Hands holding a house

The government's consumer watchdog soon will draw a line between what’s a safe, reasonable home loan and what’s just too risky.

And when the Consumer Financial Protection Bureau does that, buyers are going to end up on one side or the other.

Here’s hoping your down payment, income and credit qualify you for a "safe" loan. If not, you’re going to find it either much more expensive or much harder to get a mortgage.

The issue has 33 groups representing lenders, low-income housing advocates, Wall Street, homeowner's associations and real estate agents worried.

This is indeed an odd coalition of groups that don't always share the same interests.

Earlier this month, they sent the CFPB a letter asking it to be as broad as possible when it decides what’s a safe home loan.

Here's a look at some of the organizations that have signed on to the letter: American Bankers Association, Habitat for Humanity International, National Association of Realtors and National Housing Conference.

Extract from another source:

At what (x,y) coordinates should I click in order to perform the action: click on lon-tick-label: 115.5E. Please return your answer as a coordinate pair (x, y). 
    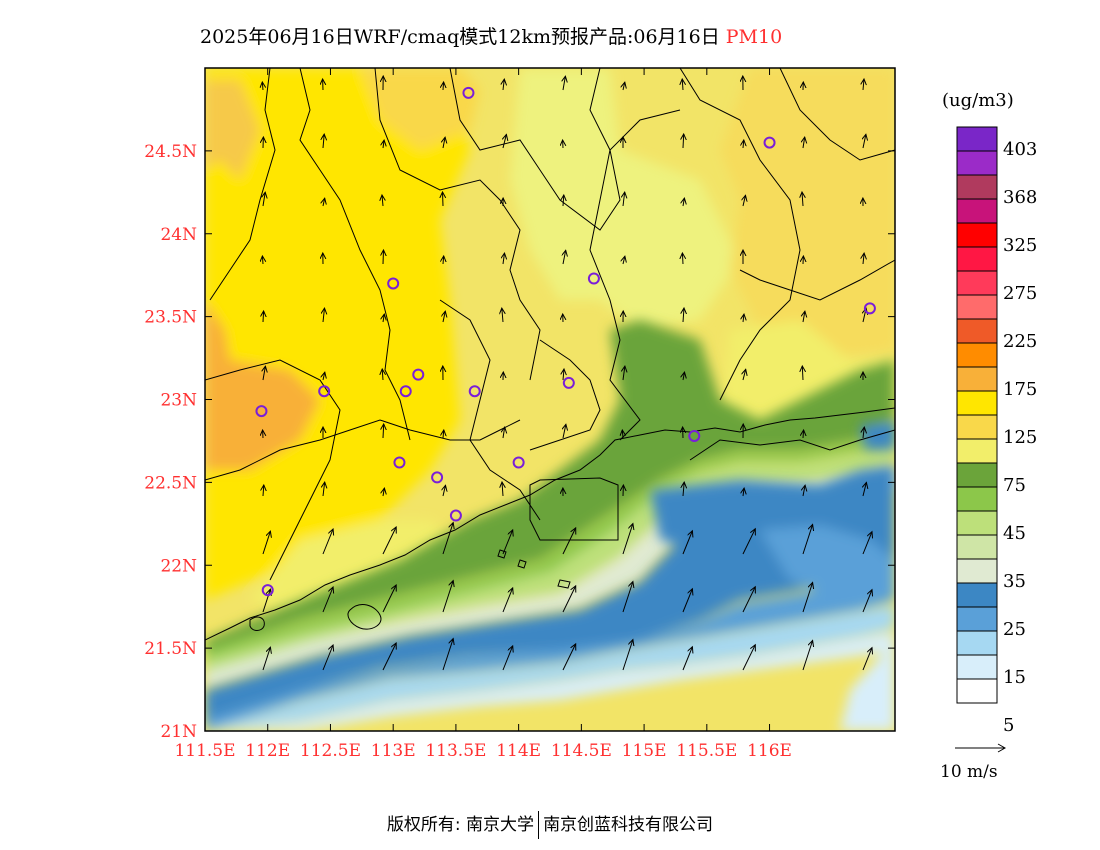
    Looking at the image, I should click on (706, 751).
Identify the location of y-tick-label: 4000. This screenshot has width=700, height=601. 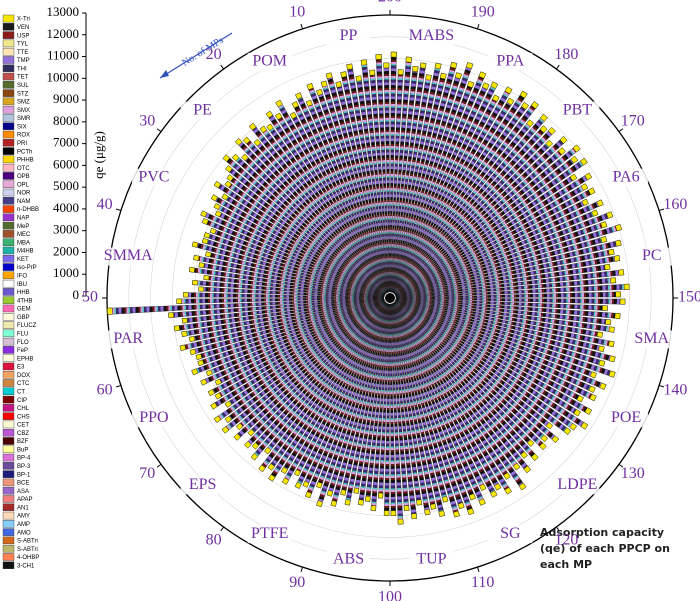
(66, 208).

National Association of Realtors President Moe Veissi said he’s concerned a narrow rule would force people seeking to buy a home or refinance a home loan into a different market where they’d have to pay "significantly higher interest rates and fees or even be denied access to credit."

This safe or risky issue was brought upon us by the financial reform legislation Congress passed a couple years ago because banks were giving anyone who fogged a mirror a loan.

Today, banks have replaced the fogged-mirror test with the financial equivalent of a colonoscopy.

Yet the CFPB still has to come up with a rule explaining what constitutes a "qualified mortgage" and "ability to repay" a loan.

(Stay with me here because this really does matter if you plan to buy a home or refinance your existing loan.)

The bottom line is this: If you want a loan that falls outside whatever the CFPB decides is a safe, "qualified mortgage," or you lack "ability to repay," you’re going to pay a higher interest rate or just flat-out get denied.

And if the CFPB isn’t really clear about what’s a safe loan and what’s not, you can forget the financial colonoscopy -- banks are going to ask for a CAT scan of your finances and tighten their lending rules even more so you can’t come back later and sue them for giving you an inappropriate loan.

It’s too early to say what the CFPB is going to do in response to the letter, but you’ll get a chance to share your thoughts directly with the agency when it eventually proposes a rule.